Needed from the data below: every line from the one with "Impressum (115, 2516)" up to and including the one with "Digitalisierung (47, 1608)", repeated exactly and with nothing else.
+ + + +
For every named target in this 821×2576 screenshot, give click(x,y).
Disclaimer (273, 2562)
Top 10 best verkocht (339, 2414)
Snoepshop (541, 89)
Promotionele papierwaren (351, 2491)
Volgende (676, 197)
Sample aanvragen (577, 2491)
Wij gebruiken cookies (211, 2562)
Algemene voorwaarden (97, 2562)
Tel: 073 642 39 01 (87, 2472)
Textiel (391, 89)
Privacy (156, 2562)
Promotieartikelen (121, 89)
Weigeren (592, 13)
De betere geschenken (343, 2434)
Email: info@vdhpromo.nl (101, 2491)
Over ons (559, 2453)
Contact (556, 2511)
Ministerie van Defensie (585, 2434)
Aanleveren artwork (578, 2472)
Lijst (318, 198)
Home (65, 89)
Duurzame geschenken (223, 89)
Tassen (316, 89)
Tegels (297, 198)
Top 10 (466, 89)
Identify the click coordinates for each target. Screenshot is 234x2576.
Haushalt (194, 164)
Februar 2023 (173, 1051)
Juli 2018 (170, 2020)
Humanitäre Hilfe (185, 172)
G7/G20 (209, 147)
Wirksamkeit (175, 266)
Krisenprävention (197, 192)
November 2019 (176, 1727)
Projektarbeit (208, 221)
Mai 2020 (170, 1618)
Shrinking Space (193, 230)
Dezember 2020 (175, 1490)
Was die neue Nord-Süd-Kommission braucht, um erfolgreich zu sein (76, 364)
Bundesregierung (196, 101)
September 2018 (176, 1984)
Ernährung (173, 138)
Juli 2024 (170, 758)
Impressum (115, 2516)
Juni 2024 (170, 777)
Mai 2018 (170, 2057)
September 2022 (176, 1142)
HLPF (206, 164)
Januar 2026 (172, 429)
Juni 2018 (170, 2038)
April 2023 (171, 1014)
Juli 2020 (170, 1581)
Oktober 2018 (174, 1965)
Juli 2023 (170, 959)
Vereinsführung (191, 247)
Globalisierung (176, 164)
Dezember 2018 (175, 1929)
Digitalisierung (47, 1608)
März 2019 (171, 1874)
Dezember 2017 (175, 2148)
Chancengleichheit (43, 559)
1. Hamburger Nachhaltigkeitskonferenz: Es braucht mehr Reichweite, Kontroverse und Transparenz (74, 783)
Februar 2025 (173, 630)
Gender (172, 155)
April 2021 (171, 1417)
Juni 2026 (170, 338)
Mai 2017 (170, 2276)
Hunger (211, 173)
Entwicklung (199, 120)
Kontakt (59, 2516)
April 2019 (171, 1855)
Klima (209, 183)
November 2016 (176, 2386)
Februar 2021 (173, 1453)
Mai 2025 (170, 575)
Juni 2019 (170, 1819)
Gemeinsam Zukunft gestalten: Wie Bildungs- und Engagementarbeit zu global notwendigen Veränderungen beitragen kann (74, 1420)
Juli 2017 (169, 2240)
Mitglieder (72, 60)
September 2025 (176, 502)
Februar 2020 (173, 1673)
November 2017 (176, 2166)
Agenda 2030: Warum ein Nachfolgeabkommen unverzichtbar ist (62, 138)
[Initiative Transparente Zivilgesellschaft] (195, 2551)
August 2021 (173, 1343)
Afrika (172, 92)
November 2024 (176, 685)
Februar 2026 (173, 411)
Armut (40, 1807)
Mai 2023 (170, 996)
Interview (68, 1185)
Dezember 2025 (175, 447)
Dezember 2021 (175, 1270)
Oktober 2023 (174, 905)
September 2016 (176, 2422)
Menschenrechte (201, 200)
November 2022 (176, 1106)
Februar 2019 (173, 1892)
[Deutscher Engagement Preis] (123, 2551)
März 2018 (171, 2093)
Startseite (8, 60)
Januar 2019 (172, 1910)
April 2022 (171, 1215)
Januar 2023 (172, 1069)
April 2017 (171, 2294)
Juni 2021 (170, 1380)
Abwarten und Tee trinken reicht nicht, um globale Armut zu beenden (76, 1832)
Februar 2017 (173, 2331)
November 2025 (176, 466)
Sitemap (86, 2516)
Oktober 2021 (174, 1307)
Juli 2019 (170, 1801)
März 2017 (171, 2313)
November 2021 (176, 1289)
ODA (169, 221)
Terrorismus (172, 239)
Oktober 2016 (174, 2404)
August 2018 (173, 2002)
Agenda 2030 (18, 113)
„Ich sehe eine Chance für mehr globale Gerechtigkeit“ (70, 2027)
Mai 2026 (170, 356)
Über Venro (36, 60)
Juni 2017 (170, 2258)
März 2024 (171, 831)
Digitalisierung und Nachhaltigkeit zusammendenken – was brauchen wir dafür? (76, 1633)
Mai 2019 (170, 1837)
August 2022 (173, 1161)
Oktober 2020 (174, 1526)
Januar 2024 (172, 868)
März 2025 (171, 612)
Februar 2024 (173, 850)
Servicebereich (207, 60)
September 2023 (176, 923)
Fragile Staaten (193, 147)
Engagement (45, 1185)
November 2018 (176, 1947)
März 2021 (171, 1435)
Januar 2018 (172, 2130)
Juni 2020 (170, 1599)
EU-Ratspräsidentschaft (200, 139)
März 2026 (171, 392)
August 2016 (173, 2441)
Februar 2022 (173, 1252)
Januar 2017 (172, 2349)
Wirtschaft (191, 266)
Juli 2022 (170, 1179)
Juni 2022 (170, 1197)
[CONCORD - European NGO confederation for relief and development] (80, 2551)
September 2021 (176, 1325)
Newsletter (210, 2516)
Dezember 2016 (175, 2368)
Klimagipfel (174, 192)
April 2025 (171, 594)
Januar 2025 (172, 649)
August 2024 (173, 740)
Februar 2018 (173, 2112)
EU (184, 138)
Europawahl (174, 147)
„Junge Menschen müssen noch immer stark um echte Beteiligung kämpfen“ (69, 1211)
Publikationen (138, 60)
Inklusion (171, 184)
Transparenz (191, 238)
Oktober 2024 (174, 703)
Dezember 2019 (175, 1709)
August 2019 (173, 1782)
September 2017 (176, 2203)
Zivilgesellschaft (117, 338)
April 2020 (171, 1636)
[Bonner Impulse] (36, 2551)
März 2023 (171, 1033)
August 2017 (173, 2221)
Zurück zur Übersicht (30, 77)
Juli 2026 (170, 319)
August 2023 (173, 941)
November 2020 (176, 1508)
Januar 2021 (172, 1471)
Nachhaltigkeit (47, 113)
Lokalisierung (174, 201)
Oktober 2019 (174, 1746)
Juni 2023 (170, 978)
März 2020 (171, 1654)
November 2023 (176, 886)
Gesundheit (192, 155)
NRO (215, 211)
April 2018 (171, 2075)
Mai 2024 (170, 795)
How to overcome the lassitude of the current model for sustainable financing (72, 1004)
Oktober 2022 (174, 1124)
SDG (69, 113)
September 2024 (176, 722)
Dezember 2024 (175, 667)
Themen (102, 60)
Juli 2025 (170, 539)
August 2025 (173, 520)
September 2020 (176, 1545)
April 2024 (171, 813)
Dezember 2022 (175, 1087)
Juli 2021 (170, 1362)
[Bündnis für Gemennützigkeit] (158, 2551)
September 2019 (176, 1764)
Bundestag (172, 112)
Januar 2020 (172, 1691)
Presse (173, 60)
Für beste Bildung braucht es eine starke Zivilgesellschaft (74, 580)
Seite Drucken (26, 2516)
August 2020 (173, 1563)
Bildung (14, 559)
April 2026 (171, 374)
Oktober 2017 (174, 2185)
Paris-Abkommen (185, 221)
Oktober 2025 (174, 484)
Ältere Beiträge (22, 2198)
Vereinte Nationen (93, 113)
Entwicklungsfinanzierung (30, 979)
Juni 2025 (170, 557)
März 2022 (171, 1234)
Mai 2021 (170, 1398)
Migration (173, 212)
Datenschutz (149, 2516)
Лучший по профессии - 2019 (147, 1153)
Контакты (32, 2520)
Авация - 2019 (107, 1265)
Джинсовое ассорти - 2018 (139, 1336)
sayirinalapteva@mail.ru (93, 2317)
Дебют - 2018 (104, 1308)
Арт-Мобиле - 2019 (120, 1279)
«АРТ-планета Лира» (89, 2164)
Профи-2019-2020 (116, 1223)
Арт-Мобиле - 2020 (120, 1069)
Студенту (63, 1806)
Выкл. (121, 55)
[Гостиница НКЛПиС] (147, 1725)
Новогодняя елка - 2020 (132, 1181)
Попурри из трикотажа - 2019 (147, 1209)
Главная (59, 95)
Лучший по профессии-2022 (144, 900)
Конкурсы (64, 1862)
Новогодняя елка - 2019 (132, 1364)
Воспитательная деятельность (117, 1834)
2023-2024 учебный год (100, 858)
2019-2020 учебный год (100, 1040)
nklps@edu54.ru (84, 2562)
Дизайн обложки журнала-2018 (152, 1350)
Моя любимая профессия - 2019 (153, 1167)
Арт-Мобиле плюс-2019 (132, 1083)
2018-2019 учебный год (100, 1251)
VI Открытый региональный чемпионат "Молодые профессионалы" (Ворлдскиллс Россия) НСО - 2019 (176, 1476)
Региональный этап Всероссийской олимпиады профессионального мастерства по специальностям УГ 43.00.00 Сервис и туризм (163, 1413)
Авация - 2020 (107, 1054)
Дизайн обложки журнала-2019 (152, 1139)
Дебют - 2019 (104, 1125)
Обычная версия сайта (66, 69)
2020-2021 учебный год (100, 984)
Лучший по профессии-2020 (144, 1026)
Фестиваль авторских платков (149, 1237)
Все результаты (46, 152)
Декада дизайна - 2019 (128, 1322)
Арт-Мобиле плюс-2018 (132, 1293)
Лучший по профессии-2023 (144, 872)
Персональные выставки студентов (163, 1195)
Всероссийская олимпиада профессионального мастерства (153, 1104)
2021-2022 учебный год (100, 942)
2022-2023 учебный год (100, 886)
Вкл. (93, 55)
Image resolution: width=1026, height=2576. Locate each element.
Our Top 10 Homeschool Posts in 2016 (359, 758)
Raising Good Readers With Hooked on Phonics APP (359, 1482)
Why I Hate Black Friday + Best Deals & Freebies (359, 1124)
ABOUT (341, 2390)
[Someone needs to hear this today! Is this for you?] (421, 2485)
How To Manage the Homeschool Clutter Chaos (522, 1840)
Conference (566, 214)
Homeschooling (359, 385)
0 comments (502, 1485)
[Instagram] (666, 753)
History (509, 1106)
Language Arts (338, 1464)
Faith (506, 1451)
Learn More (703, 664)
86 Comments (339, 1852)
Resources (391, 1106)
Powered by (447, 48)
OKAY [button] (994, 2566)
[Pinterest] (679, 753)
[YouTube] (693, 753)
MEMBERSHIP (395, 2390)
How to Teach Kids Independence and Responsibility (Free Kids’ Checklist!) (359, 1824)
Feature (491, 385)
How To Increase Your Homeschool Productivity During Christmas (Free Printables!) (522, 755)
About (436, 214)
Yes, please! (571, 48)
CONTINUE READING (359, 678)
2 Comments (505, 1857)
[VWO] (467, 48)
+ + + +
Written reply:
Impressum (115, 2516)
Juni 2024 (170, 777)
Mai 2018 (170, 2057)
September 2022 (176, 1142)
HLPF (206, 164)
Januar 2026 (172, 429)
Juni 2018 (170, 2038)
April 2023 (171, 1014)
Juli 2020 (170, 1581)
Oktober 2018 (174, 1965)
Juli 2023 (170, 959)
Vereinsführung (191, 247)
Globalisierung (176, 164)
Dezember 2018 (175, 1929)
Digitalisierung (47, 1608)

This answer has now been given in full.